The current prime minister and socialist leader in Portugal, António Costa, can be declared the winner of yesterday’s parliamentary elections. This should continue and even strengthen the political stability.
According to the preliminary results, Costa’s Socialists (PS) with 106 seats will be the strongest faction in the Lisbon unicameral parliament (Assembleia da República). Compared to the last election in 2015, the PS also achieved the highest gain with 20 additional seats. Second place went to the strongest opposition, the conservative Social Democrats (PPD/PSD), who were voted out of office in the previous parliamentary elections. With 77 seats in the Assembleia, they had to cope with significant losses. In third and fourth place were Costa’s previous allies, the Left Bloc (B.E.) with 19 seats and the Ecocommunists (PCP-PEV) with 12 seats. Unlike in large parts of Europe, right-wing populists played no role in the elections.

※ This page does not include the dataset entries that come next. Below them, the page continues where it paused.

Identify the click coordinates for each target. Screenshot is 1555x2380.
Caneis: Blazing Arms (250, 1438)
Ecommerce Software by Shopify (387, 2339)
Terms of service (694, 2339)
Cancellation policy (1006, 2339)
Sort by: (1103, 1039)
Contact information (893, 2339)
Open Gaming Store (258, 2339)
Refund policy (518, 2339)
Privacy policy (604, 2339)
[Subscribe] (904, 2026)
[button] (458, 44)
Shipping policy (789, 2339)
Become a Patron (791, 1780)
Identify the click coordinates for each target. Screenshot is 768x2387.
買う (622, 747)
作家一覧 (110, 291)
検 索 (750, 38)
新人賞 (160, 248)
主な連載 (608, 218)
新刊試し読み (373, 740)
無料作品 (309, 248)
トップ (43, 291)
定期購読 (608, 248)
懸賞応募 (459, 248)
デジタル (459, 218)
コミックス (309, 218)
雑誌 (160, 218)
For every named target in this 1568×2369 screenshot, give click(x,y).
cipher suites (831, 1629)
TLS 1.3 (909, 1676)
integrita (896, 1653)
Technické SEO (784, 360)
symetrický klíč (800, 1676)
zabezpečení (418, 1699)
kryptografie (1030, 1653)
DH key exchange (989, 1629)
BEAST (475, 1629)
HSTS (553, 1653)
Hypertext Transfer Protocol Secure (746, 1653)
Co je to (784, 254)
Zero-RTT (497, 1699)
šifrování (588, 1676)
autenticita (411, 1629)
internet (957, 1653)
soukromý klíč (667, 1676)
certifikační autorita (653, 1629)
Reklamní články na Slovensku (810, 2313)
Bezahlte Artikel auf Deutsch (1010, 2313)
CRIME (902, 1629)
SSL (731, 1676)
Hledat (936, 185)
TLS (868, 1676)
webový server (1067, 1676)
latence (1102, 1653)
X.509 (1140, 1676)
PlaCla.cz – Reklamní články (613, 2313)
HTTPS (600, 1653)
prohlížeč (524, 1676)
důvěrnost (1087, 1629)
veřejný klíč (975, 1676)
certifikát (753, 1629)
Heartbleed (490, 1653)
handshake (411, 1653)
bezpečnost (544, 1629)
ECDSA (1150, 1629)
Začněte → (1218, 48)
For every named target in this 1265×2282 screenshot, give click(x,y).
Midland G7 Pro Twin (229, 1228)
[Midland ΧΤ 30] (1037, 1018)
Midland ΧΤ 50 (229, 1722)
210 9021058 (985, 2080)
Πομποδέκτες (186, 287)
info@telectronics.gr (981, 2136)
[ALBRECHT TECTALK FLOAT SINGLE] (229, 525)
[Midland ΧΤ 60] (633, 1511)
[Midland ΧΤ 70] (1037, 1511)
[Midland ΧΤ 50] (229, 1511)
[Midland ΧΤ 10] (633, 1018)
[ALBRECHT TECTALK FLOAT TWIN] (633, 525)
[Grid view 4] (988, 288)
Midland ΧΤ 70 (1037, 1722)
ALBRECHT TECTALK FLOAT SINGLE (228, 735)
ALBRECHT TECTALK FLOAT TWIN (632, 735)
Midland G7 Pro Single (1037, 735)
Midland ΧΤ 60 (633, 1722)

The outcome of the parliamentary elections was not surprising. In the run-up to the elections, the only question was whether Costa would achieve an absolute majority of seats or if he would be dependent on allies. Now it is clear – Costa missed the absolute majority of 116 seats in parliament. It owes its success above all to Portugal’s strong economic recovery. This made it difficult for the opposition to attack Costa credibly. Nonetheless, he continues to depend on allies. The socialist has already announced that he will talk to all parties. Unlike before, he only needs one supporter to unite the absolute majority of votes in parliament behind him – the Left Bloc or eco-communists. We assume that Costa will be able to continue governing with a minority government in Lisbon. It is true that the two potential allies have already filed extensive and costly claims in the run-up to the election. But since Costa only needs one supporter, his negotiating position has improved significantly compared to 2015.